Car and truck sales in the United States were quite good last month, with new models and heavy discounting bringing an industry-wide 5.2% gain in volume — bringing the year’s gains, over six months, to 2%.
One of the big winners was Fiat Chrysler, with an 8% overall gain and the best retail sales since — believe it or not — 2004. The driver at FCA was Jeep, with 86,989 sales, nearly 14,000 more than in June 2017 (a 19% gain). Put Ram, Chrysler, Alfa Romeo, and Fiat together, and you get fewer sales than Jeep alone. Overall, FCA is up 4.5% for the first half of the year — even though Chrysler, Dodge, Fiat, and Ram all fell. It’s all on Jeep’s 22% gain, which led to 495,022 sales over six months — easily beating Ram (260,341) and Dodge (250,933). Even Alfa Romeo, incidentally, beat Fiat, 12,265 to 8,285.

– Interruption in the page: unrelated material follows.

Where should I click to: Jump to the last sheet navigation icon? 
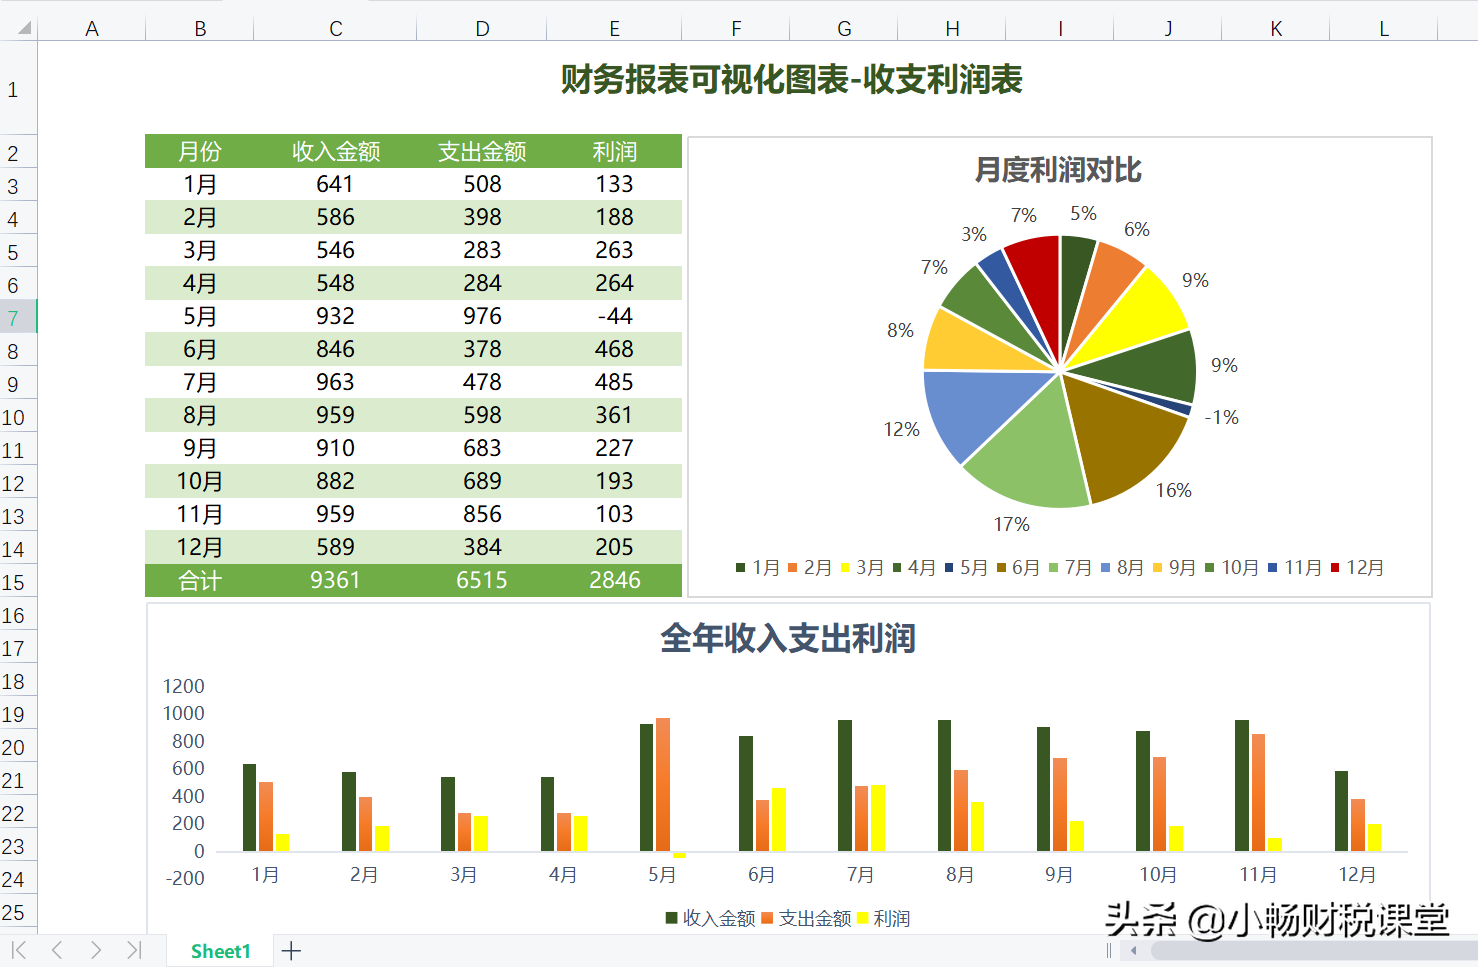pyautogui.click(x=134, y=951)
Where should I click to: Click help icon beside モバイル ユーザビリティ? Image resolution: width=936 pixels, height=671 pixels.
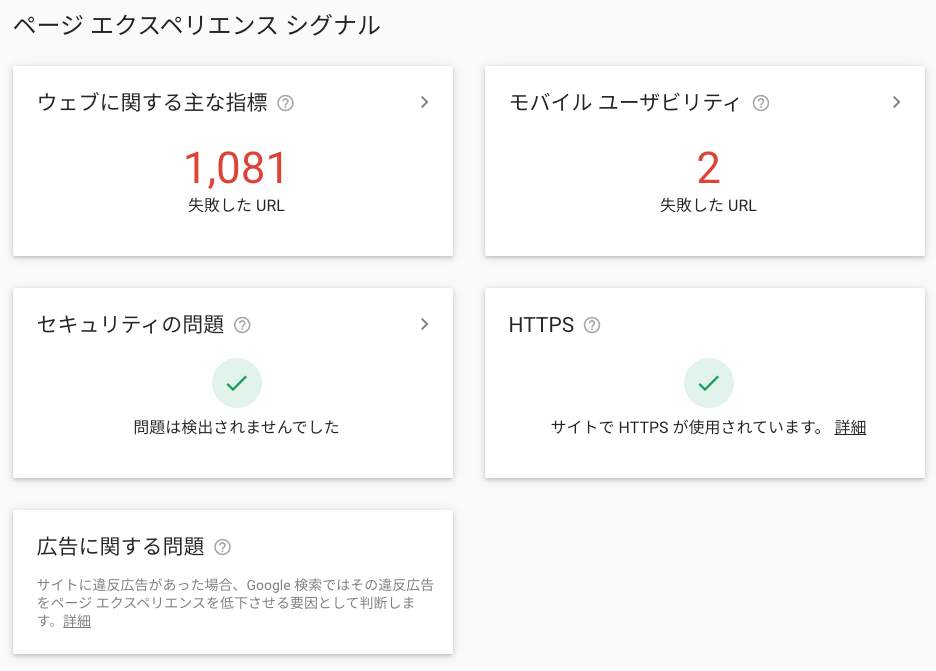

Things looked good at the mighty General Motors, too; Mary Barra has continued and accelerated GM’s turnaround, with a 6% estimated gain over June, and a definite 4% gain in the first half. Ford gained 1% for the month, but is still 2% behind for the first half of the year, largely due to dropping sedan sales; Lincoln is down by 11% for the year.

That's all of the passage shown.